_What is required_
An exact reproduction of all the entries is the expected answer.
*** Opening Record extracts ***
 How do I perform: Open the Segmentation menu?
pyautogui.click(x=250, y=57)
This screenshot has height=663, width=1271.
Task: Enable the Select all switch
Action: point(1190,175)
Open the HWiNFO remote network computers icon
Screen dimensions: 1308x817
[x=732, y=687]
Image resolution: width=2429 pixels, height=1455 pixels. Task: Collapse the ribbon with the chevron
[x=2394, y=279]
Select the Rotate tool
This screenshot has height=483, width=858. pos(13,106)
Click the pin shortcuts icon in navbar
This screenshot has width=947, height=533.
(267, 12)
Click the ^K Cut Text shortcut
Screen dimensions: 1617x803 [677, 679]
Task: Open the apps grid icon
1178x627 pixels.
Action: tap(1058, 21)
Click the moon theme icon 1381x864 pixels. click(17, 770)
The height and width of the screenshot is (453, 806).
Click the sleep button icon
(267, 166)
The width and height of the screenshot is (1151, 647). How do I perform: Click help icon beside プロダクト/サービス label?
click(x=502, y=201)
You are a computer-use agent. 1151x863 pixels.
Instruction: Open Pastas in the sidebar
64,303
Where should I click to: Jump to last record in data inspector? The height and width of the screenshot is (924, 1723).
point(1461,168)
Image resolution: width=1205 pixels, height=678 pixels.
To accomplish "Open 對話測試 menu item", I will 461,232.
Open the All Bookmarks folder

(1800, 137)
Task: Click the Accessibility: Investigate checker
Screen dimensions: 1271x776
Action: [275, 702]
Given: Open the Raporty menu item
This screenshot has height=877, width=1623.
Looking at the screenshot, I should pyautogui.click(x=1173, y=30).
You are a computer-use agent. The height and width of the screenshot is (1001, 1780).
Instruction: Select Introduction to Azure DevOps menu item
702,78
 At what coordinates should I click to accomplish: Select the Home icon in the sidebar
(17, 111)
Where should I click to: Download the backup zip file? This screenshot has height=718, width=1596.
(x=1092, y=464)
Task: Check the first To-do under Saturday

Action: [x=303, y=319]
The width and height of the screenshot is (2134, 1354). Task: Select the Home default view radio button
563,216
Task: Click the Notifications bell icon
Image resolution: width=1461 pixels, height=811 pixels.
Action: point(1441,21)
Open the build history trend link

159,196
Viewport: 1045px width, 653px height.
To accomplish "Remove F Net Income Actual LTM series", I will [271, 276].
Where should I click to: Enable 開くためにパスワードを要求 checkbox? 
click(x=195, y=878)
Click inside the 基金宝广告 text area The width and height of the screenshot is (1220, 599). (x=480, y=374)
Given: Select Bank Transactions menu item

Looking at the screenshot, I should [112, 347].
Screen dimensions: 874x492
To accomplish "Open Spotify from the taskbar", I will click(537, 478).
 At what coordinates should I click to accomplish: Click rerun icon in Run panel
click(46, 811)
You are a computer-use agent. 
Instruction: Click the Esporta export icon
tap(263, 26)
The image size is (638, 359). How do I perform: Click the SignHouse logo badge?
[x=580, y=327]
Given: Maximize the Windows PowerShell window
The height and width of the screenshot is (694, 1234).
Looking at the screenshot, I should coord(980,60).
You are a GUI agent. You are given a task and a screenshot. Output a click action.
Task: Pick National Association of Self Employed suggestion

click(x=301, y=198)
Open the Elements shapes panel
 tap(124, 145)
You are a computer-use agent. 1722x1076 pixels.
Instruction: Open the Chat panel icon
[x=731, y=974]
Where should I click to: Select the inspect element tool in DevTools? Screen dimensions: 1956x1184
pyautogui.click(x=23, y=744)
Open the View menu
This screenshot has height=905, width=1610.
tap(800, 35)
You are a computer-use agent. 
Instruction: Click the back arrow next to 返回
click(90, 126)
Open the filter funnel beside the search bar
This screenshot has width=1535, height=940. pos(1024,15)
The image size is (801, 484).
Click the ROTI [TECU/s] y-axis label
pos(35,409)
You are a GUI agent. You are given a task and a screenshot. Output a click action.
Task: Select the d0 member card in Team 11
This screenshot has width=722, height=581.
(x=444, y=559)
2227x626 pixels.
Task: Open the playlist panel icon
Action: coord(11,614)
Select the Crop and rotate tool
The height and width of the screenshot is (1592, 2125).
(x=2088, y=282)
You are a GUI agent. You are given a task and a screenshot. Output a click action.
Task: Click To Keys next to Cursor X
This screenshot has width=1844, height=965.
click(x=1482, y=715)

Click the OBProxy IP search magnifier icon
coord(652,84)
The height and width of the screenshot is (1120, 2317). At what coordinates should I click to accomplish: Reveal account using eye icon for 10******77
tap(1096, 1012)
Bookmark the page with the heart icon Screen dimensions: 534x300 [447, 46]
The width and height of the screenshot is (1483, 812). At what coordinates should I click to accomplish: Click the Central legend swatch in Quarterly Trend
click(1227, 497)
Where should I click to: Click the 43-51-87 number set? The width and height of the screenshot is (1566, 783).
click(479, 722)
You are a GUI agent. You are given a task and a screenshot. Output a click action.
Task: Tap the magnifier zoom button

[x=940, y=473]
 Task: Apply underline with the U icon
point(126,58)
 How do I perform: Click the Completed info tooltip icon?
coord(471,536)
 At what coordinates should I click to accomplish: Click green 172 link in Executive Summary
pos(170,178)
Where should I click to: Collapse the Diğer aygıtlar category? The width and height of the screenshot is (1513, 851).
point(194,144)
*** Closing Record extracts ***
_Output below_
 How do I perform: Open the Segmentation menu?
pyautogui.click(x=250, y=57)
This screenshot has height=663, width=1271.
Task: Enable the Select all switch
Action: point(1190,175)
Open the HWiNFO remote network computers icon
Screen dimensions: 1308x817
[x=732, y=687]
Image resolution: width=2429 pixels, height=1455 pixels. Task: Collapse the ribbon with the chevron
[x=2394, y=279]
Select the Rotate tool
This screenshot has height=483, width=858. pos(13,106)
Click the pin shortcuts icon in navbar
This screenshot has width=947, height=533.
(267, 12)
Click the ^K Cut Text shortcut
Screen dimensions: 1617x803 [677, 679]
Task: Open the apps grid icon
1178x627 pixels.
Action: tap(1058, 21)
Click the moon theme icon 1381x864 pixels. click(17, 770)
The height and width of the screenshot is (453, 806).
Click the sleep button icon
(267, 166)
The width and height of the screenshot is (1151, 647). How do I perform: Click help icon beside プロダクト/サービス label?
click(x=502, y=201)
You are a computer-use agent. 1151x863 pixels.
Instruction: Open Pastas in the sidebar
64,303
Where should I click to: Jump to last record in data inspector? The height and width of the screenshot is (924, 1723).
point(1461,168)
Image resolution: width=1205 pixels, height=678 pixels.
To accomplish "Open 對話測試 menu item", I will 461,232.
Open the All Bookmarks folder

(1800, 137)
Task: Click the Accessibility: Investigate checker
Screen dimensions: 1271x776
Action: [275, 702]
Given: Open the Raporty menu item
This screenshot has height=877, width=1623.
Looking at the screenshot, I should pyautogui.click(x=1173, y=30).
You are a computer-use agent. The height and width of the screenshot is (1001, 1780).
Instruction: Select Introduction to Azure DevOps menu item
702,78
 At what coordinates should I click to accomplish: Select the Home icon in the sidebar
(17, 111)
Where should I click to: Download the backup zip file? This screenshot has height=718, width=1596.
(x=1092, y=464)
Task: Check the first To-do under Saturday

Action: [x=303, y=319]
The width and height of the screenshot is (2134, 1354). Task: Select the Home default view radio button
563,216
Task: Click the Notifications bell icon
Image resolution: width=1461 pixels, height=811 pixels.
Action: point(1441,21)
Open the build history trend link

159,196
Viewport: 1045px width, 653px height.
To accomplish "Remove F Net Income Actual LTM series", I will [271, 276].
Where should I click to: Enable 開くためにパスワードを要求 checkbox? 
click(x=195, y=878)
Click inside the 基金宝广告 text area The width and height of the screenshot is (1220, 599). (x=480, y=374)
Given: Select Bank Transactions menu item

Looking at the screenshot, I should [112, 347].
Screen dimensions: 874x492
To accomplish "Open Spotify from the taskbar", I will click(537, 478).
 At what coordinates should I click to accomplish: Click rerun icon in Run panel
click(46, 811)
You are a computer-use agent. 
Instruction: Click the Esporta export icon
tap(263, 26)
The image size is (638, 359). How do I perform: Click the SignHouse logo badge?
[x=580, y=327]
Given: Maximize the Windows PowerShell window
The height and width of the screenshot is (694, 1234).
Looking at the screenshot, I should coord(980,60).
You are a GUI agent. You are given a task and a screenshot. Output a click action.
Task: Pick National Association of Self Employed suggestion

click(x=301, y=198)
Open the Elements shapes panel
 tap(124, 145)
You are a computer-use agent. 1722x1076 pixels.
Instruction: Open the Chat panel icon
[x=731, y=974]
Where should I click to: Select the inspect element tool in DevTools? Screen dimensions: 1956x1184
pyautogui.click(x=23, y=744)
Open the View menu
This screenshot has height=905, width=1610.
tap(800, 35)
You are a computer-use agent. 
Instruction: Click the back arrow next to 返回
click(90, 126)
Open the filter funnel beside the search bar
This screenshot has width=1535, height=940. pos(1024,15)
The image size is (801, 484).
Click the ROTI [TECU/s] y-axis label
pos(35,409)
You are a GUI agent. You are given a task and a screenshot. Output a click action.
Task: Select the d0 member card in Team 11
This screenshot has width=722, height=581.
(x=444, y=559)
2227x626 pixels.
Task: Open the playlist panel icon
Action: coord(11,614)
Select the Crop and rotate tool
The height and width of the screenshot is (1592, 2125).
(x=2088, y=282)
You are a GUI agent. You are given a task and a screenshot. Output a click action.
Task: Click To Keys next to Cursor X
This screenshot has width=1844, height=965.
click(x=1482, y=715)

Click the OBProxy IP search magnifier icon
coord(652,84)
The height and width of the screenshot is (1120, 2317). At what coordinates should I click to accomplish: Reveal account using eye icon for 10******77
tap(1096, 1012)
Bookmark the page with the heart icon Screen dimensions: 534x300 [447, 46]
The width and height of the screenshot is (1483, 812). At what coordinates should I click to accomplish: Click the Central legend swatch in Quarterly Trend
click(1227, 497)
Where should I click to: Click the 43-51-87 number set? The width and height of the screenshot is (1566, 783).
click(479, 722)
You are a GUI agent. You are given a task and a screenshot. Output a click action.
Task: Tap the magnifier zoom button

[x=940, y=473]
 Task: Apply underline with the U icon
point(126,58)
 How do I perform: Click the Completed info tooltip icon?
coord(471,536)
 At what coordinates should I click to accomplish: Click green 172 link in Executive Summary
pos(170,178)
Where should I click to: Collapse the Diğer aygıtlar category? The width and height of the screenshot is (1513, 851).
point(194,144)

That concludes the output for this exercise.